Snow Ball by A. R. Gurney Jr. (Arbor House: $15.95)
As author laureate of the upper-middle class, Gurney is restrained, rational and perhaps a tad bland for readers accustomed to a higher emotional pitch, but he's absolutely true to the well-educated, mannerly, slightly out-at-the-elbows characters he celebrates. They're men whose suede patches are applied after their Harris tweed jackets begin to fray; women who never wear heels with jeans; who together started dancing school at 10, the boys in white gloves, the girls in knee socks and Mary Janes.
Children in that dancing school had to be approved by committee. Grown up, these people administer trust funds, marshall great forces of volunteers, work in family firms, and go back to class reunions looking relatively unchanged. They're the ones who put together the alumni notes for the college magazine, who keeps Brooks Brothers in business, who remember how to make a perfect martini and feel guilty whenever they invade capital. When they suffer, they tend to keep their misery to themselves.
Two Last Names
They're not necessarily named Muffie and Skip; both sexes often have two last names. As a result of these subtle differences from the general population, they are often misunderstood and satirized by readers and writers attuned to more flamboyant display. Until now, they haven't really had a writer all their own since J. P. Marquand.

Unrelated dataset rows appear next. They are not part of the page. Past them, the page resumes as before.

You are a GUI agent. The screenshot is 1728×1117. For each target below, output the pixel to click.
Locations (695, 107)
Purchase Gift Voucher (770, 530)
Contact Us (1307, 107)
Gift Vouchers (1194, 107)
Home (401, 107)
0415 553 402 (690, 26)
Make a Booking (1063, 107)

This particular coterie lives in Buffalo, N.Y., where their ancestors settled when Buffalo was known as "The Queen City of the Great Lakes." Despite a wretched climate, a cultural life second to dozens, and a general air of decline, they have not moved away. Gurney's people believe in holding the fort, not letting down the side, keeping the family place up. If they don't, who will?
Middle-aged, sadder and wiser, Cooper Jones commits himself to reviving the Snow Ball, an annual dance held during the holiday seasons just after World War II and since abandoned. He's persuaded to act by Lucy Dunbar, a friend from those far-off dancing school days. Buffalo's decrepit George Washington Hotel, a once grand downtown landmark, is part of an urban renewal project and the site of a Winterfest to be run by Buffalo's new ruling elite, a coalition composed of current movers and shakers, none of them Old Guard.

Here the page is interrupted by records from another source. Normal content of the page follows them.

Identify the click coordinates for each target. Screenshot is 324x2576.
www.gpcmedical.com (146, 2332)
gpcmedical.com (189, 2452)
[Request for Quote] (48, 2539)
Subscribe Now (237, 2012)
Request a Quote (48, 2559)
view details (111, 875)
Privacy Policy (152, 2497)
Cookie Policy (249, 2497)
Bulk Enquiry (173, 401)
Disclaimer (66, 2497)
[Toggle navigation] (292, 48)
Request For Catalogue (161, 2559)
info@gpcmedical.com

In a sentimental mood following his 50th birthday party, Jones agrees to approach the Winterfest Committee with Lucy's counter proposal: that Winterfest may be fun, but it can't possibly have the cachet of the grand parties in the old ballroom. Lucy wants to convince the two best dancers of their high school years, Jack Daley and Kitty Price, to return for a reenactment of their youthful triumphs. She considers the facts that Daley is now lieutenant governor of Indiana and Kitty married to her third husband living in Florida as surmountable obstacles. She's convinced that both will drop everything to attend if assured the other will be there. Kitty, the most glamorous and wealthiest girl in town, was Jack's true love, unattainable because Jack was poor, Irish and from the wrong side of town. Lucy Dunbar, recently divorced, is an incurable romantic.
As the plans proceed, the novel goes backward to the wonderful order and innocence of life in Buffalo before the turbulence of the 1960s, to a tranquil era impeccably re-created by Gurney with his flawless sense of the manners and mores of the period. In planning the Snow Ball, Cooper and Lucy Dunbar are forced into intimacy and enjoy an inevitable but discreet affair, quite understandable in its context. Cooper's wife Liz is a bit remote since becoming a family counselor, and Cooper's present life is lonely, a touch too modern for his taste. He sees the re-creation of the Snow Ball as a way of reviving "the sounds and rhythms of his old domestic dance with Liz," now echoing only faintly through their empty house, their deserted life. "Maybe he wanted to bring back Jack and Kitty as a way of reconfirming that such a dance could still be done."
Caught up in her new and larger responsibilities, Liz is skeptical, sarcastic and impatient. Lucy understands Cooper's nostalgia; understanding becomes affection, and affection adultery--low-keyed, tentative, not altogether successful, but adultery all the same.
There are tensions and suspense appropriate to the problem. Will Jack Daley's political commitments allow him to come? Will Kitty's stodgy new husband encourage her to fly from Florida to Buffalo to dance with an old flame? Will Liz discover Cooper's infidelity? Will the old dancing school alumni buy tickets and will the organizers of the official Winterfest cooperate? That's the plot; while it's not calculated to keep you on the edge of your seat, it will hold you snuggled in an armchair, because it's not only about what might have been and what tricks time plays, but also about caste, class and social change. Those are all good solid themes; Gurney's characters are good solid citizens.